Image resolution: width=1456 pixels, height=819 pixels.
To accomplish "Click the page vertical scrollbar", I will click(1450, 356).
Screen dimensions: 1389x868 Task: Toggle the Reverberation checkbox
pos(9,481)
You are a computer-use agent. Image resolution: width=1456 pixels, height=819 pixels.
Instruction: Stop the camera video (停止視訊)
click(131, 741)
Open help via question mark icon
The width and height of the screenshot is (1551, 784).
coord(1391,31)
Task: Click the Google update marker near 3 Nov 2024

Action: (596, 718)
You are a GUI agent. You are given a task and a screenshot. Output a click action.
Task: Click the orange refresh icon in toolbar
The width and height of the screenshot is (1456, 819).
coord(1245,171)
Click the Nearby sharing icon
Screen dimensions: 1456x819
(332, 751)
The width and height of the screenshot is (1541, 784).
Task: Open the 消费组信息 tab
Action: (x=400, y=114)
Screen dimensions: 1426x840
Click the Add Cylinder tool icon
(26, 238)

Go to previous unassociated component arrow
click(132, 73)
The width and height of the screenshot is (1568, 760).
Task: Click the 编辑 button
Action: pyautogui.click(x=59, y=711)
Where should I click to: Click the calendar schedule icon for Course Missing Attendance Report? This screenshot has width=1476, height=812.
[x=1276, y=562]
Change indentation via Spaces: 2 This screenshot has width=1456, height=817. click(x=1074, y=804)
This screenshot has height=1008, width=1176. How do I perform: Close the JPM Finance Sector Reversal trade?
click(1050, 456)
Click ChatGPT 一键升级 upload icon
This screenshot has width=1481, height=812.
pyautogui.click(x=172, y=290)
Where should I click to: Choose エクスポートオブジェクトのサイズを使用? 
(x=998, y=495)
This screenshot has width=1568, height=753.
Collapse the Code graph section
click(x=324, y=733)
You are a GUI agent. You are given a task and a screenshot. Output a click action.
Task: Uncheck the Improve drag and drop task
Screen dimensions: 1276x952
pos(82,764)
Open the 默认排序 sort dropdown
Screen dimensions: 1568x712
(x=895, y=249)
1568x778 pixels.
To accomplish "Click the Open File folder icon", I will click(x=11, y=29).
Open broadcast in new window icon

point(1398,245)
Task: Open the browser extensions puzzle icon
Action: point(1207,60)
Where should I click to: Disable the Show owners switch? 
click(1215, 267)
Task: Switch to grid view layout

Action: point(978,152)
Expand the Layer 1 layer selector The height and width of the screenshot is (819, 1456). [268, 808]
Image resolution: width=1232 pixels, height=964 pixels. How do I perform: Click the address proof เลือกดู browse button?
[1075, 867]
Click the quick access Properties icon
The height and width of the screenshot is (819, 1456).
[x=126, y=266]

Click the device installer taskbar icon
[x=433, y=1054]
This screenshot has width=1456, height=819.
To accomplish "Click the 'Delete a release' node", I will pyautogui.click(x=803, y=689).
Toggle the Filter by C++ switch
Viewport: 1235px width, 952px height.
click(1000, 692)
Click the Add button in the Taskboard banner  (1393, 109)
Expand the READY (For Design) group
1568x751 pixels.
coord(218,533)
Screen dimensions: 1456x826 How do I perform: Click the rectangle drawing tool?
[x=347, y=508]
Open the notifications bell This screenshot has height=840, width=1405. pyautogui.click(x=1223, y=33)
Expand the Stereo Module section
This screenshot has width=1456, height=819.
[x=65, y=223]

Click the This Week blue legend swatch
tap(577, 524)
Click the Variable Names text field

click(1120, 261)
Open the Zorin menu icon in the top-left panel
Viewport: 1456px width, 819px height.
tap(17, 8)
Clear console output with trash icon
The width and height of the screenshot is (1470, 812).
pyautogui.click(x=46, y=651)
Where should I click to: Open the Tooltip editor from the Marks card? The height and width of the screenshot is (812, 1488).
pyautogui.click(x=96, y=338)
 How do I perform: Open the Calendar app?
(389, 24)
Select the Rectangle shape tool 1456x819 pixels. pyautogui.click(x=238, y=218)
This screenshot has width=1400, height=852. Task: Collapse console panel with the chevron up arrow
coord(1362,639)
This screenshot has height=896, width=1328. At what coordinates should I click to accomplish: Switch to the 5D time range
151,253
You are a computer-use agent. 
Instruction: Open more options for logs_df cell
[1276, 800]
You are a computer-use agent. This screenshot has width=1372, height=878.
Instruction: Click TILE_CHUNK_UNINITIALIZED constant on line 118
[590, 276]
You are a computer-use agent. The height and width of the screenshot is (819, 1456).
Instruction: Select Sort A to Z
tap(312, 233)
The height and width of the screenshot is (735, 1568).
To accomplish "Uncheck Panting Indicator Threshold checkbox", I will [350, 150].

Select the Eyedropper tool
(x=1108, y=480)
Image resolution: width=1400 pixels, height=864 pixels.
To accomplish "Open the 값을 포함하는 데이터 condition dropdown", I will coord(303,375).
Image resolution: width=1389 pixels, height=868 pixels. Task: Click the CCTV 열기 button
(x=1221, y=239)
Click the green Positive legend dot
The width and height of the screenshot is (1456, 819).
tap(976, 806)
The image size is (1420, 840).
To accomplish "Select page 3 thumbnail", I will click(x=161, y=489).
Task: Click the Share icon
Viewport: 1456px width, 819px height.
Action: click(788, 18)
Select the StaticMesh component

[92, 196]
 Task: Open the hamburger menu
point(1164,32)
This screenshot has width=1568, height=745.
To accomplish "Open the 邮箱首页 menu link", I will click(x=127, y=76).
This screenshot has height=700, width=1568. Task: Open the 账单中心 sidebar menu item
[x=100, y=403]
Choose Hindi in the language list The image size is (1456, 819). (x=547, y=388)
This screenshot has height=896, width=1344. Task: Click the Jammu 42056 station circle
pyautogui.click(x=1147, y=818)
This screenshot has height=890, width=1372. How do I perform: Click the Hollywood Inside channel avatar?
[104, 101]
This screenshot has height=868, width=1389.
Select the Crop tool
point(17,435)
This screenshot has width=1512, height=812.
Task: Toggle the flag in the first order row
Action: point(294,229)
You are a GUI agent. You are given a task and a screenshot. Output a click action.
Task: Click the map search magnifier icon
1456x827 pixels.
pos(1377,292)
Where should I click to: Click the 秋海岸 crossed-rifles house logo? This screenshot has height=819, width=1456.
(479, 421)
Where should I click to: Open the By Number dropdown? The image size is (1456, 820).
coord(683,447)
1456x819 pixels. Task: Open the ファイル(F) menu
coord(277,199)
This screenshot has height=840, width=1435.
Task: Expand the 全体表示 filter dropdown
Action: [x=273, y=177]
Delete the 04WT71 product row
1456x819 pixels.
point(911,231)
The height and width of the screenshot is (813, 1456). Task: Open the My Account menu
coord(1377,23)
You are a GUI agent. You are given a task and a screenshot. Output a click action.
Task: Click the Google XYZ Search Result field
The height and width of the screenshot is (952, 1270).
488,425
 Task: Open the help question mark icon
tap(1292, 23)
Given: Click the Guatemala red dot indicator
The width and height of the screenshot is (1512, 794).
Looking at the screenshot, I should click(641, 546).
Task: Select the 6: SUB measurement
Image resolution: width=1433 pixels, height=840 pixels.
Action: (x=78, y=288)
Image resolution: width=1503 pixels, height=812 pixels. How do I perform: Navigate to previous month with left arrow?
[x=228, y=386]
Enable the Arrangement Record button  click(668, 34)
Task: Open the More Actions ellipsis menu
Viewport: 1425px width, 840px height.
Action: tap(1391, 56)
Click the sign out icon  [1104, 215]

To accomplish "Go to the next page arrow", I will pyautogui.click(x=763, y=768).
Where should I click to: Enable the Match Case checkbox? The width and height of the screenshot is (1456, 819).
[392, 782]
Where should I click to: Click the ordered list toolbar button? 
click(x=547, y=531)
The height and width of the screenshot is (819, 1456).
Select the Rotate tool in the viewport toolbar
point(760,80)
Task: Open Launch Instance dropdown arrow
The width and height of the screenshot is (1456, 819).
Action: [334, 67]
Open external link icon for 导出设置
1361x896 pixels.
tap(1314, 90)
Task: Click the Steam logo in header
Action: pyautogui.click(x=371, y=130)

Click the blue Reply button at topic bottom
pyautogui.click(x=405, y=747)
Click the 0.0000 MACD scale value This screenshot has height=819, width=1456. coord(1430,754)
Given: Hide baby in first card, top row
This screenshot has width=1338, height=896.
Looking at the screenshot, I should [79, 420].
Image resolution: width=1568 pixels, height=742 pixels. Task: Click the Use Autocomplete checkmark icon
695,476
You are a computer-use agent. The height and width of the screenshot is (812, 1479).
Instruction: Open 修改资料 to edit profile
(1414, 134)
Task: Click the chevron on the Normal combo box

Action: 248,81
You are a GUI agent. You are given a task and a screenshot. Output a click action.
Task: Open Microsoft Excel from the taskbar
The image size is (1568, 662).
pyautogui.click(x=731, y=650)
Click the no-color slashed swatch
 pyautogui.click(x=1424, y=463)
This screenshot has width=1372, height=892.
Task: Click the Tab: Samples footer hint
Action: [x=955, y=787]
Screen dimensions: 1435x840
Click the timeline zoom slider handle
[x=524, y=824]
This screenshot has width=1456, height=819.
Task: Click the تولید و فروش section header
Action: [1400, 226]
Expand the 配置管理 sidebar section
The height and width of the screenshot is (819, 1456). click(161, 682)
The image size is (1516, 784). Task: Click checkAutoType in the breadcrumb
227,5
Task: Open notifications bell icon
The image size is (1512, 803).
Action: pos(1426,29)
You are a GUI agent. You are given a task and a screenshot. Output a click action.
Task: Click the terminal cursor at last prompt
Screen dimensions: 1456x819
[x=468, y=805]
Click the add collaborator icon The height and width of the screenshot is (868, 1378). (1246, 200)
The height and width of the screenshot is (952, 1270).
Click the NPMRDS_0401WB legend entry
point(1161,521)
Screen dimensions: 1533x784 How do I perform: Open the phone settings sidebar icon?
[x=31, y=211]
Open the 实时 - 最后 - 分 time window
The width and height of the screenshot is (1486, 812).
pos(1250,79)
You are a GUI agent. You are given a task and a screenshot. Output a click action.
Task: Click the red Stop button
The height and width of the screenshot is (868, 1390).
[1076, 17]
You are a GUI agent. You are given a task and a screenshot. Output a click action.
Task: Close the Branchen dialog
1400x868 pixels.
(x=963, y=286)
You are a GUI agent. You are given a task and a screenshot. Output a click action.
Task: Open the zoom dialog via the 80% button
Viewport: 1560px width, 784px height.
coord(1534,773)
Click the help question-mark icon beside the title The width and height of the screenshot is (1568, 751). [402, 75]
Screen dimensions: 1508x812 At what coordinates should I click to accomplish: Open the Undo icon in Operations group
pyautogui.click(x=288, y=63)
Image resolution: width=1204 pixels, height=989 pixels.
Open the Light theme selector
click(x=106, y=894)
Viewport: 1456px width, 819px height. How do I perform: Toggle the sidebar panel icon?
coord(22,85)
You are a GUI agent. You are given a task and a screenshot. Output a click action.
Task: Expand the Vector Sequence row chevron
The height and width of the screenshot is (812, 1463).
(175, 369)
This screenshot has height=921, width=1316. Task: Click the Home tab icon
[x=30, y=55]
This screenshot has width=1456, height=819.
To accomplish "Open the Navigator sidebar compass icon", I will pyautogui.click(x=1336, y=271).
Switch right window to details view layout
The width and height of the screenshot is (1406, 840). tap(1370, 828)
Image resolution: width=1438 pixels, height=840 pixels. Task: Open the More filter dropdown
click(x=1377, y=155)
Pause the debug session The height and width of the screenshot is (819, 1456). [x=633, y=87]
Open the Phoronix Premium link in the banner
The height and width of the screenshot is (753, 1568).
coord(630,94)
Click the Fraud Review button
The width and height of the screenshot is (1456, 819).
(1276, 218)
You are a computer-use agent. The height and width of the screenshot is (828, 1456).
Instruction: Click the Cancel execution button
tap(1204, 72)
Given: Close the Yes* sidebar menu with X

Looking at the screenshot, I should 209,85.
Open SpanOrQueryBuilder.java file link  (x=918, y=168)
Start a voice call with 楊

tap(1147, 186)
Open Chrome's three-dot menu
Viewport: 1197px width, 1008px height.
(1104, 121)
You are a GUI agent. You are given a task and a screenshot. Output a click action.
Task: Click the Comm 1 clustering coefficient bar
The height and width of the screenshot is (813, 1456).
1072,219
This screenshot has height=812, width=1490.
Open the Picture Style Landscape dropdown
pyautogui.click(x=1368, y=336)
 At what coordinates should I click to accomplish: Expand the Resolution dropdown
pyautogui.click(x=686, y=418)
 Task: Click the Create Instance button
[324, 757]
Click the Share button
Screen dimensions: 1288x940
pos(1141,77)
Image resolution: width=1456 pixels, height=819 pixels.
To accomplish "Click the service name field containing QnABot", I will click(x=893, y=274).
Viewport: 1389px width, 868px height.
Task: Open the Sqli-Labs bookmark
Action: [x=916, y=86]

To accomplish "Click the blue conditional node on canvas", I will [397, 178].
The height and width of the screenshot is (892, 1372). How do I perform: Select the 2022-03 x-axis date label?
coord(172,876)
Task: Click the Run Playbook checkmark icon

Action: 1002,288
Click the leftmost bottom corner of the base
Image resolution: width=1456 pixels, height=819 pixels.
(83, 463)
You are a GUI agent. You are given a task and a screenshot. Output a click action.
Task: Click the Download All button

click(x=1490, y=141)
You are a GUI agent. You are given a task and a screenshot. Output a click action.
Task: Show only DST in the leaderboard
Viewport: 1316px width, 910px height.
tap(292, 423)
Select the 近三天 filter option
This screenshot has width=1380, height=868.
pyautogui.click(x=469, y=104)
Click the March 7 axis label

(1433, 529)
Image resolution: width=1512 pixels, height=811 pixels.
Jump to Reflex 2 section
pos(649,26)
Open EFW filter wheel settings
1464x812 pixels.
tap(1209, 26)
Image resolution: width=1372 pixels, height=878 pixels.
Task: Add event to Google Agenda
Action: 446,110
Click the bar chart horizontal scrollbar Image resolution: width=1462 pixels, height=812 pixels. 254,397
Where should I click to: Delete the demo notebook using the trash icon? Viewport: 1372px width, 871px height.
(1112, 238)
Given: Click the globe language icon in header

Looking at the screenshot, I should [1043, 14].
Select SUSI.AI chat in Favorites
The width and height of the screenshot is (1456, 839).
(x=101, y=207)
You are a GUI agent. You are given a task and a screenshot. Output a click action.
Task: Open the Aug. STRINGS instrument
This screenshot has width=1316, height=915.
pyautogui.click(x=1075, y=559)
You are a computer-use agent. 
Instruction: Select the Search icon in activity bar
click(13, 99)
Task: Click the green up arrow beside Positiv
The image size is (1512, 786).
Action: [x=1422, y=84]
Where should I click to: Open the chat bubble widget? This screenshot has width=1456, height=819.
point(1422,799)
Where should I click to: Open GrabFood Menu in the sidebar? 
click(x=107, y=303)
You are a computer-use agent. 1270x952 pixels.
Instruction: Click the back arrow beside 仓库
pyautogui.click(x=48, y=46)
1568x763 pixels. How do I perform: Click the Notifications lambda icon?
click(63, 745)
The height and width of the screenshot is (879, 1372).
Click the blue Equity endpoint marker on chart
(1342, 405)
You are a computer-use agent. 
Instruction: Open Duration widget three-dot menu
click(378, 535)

=====

What the task requires. Those lines of the records that contain the string "scrollbar" should be identified and copied.

Task result.
To accomplish "Click the page vertical scrollbar", I will click(1450, 356).
Click the bar chart horizontal scrollbar Image resolution: width=1462 pixels, height=812 pixels. 254,397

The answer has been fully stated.